Le divorce contentieux
Le divorce pour faute demeure, en droit français, la procédure la plus conflictuelle et la plus emblématique du contentieux matrimonial. Il s’adresse aux situations où un époux reproche à l’autre une violation grave ou répétée des devoirs et obligations du mariage, rendant intolérable le maintien de la vie commune.

Le fondement juridique
Le divorce pour faute est régi par les articles 242 à 246 du Code civil. Selon l’article 242, « le divorce peut être demandé par l’un des époux lorsque des faits constitutifs d’une violation grave ou renouvelée des devoirs et obligations du mariage sont imputables à son conjoint et rendent intolérable le maintien de la vie commune »
Les 3 conditions d’un divorce par faute
Trois conditions cumulatives doivent être réunies :
- Les faits reprochés doivent être imputables à l’autre conjoint (c’est-à-dire commis volontairement et consciemment).
- Ils doivent constituer une violation grave ou renouvelée des devoirs et obligations du mariage, tels que la fidélité, le respect, l’assistance, la contribution aux charges du mariage, la cohabitation et le devoir de secours.
- Ces faits doivent rendre intolérable le maintien de la vie commune.
Les faits peuvent être uniques mais particulièrement graves (ex : violences physiques), ou être des comportements répétés (ex : injures, harcèlement, abandon du domicile conjugal, adultère répété, etc.)
Les enjeux
- Reconnaissance de la faute : Le divorce pour faute permet la reconnaissance officielle d’un comportement fautif par le juge, ce qui peut être important pour l’époux victime.
- Indemnisation : L’époux victime peut solliciter une indemnisation pour le préjudice subi.
- Conséquences sur les enfants et le patrimoine : La reconnaissance de la faute n’a pas d’incidence sur le partage du patrimoine ou la résidence des enfants.
La procédure
Saisine du juge : L’époux demandeur saisit le juge aux affaires familiales par voie d’assignation, dans laquelle ne doit pas figurer les motifs du divorce dans un premier temps.

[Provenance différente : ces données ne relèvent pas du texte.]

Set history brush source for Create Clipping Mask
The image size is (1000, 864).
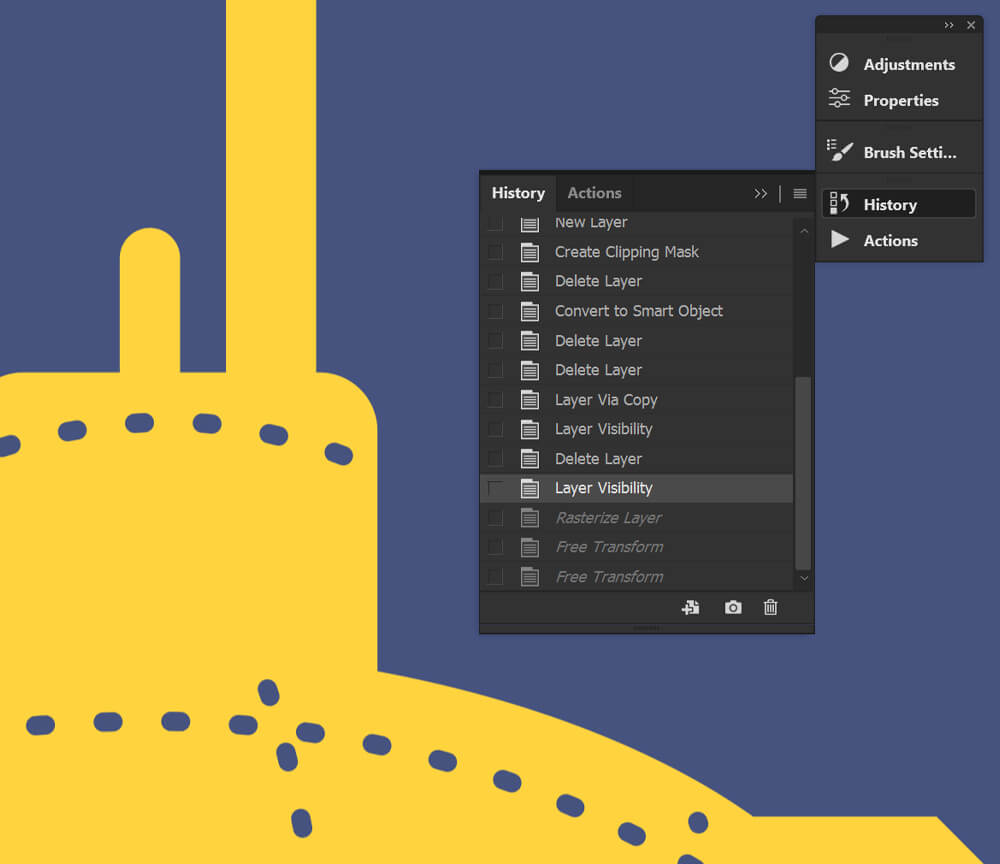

Preuve : La preuve de la faute peut être rapportée par tous moyens, sous réserve du respect de la loyauté de la preuve (exclusion des preuves obtenues par violence ou fraude).
Défense : L’époux défendeur peut contester la matérialité des faits, leur gravité ou leur imputabilité. Il peut aussi invoquer une faute à l’encotre de son conjoint et demander à ce que le divorce soit prononcé pour faute contre son conjoint, ou aux torts partagés (faute réciproques).
Jugement : Le juge peut prononcer le divorce aux torts exclusifs de l’un des époux ou aux torts partagés si des fautes sont reconnues de part et d’autre.
Procédure longue et conflictuelle : Le divorce pour faute est souvent long, coûteux et source de tensions importantes entre les parties.